The world's largest amphibious aircraft, AG600, carried out its first takeoff and landing on waters in Hubei province's Jingmen in October 2018. (Photo: China Daily)
BEIJING, March 8 (Xinhua) - Four AG600 large amphibious airplanes will conduct flight tests to facilitate its certification schedule, said its developer the Aviation Industry Corporation of China (AVIC) Friday.
In 2019, AVIC will focus on three major aspects to push forward the AG600 project - the flight test of No.001 aircraft, the aircraft design optimization, and parts fabrication, said AVIC.
The flight test of the No.001 AG600 aircraft will be conducted to test the model's characteristics of stalling, hydrodynamic and flight envelope extension.
Meanwhile, test pilots will also begin training for this new model.
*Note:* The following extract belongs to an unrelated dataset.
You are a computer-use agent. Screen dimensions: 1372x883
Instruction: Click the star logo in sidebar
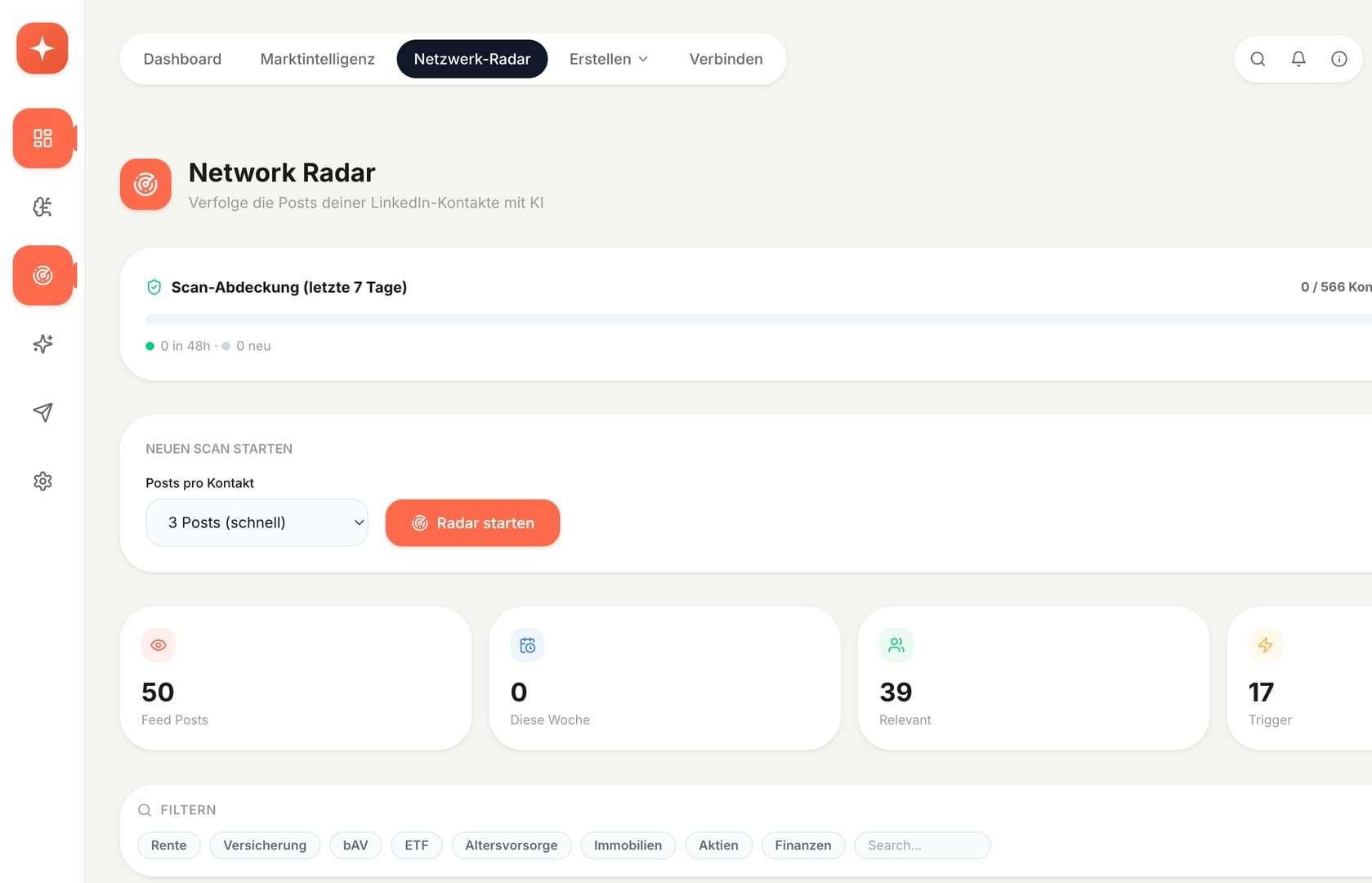(x=42, y=48)
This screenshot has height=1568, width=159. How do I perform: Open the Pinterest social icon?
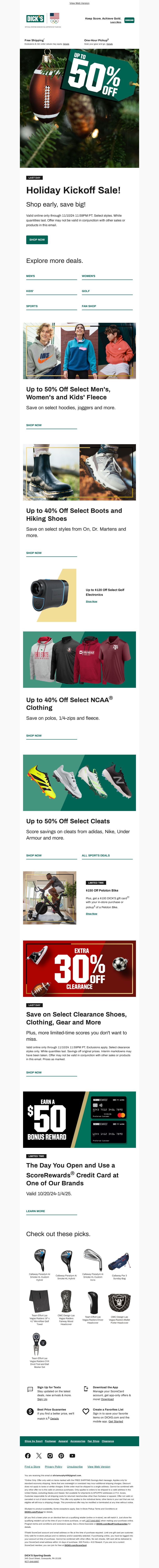tap(61, 1455)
Codenamed "Kunlong," the AG600 is designed to be the world's largest amphibious aircraft. This large-scale special-purpose civil aircraft is developed to assist with fighting forest fires and water rescues.
The AG600 conducted its maiden flight in December 2017 and completed its first water takeoff and landing in October 2018.
It can carry out sea rescue operations under complex meteorological conditions and can withstand two-meter-high waves. It is capable of carrying 50 people during a maritime search and rescue mission. It also provides support for China's marine monitoring and safety patrol.
In the following design optimization of the AG600, the designing team will optimize the structure and systems to tap the potential of the large aircraft platform, according to AVIC.
Meanwhile, they will improve designs of the aircraft's maximum take-off weight, installing pressure cabins, as well as improving the systems of firefighting and emergency rescue.
According to the plan, the parts fabrication of the No. 003 AG600 airplane will start in 2019, said AVIC.
AVIC will facilitate the AG600 project schedule to receive an airworthiness review and obtain the certificate, which are crucial steps for the model to start playing roles in emergency rescue and natural disaster prevention.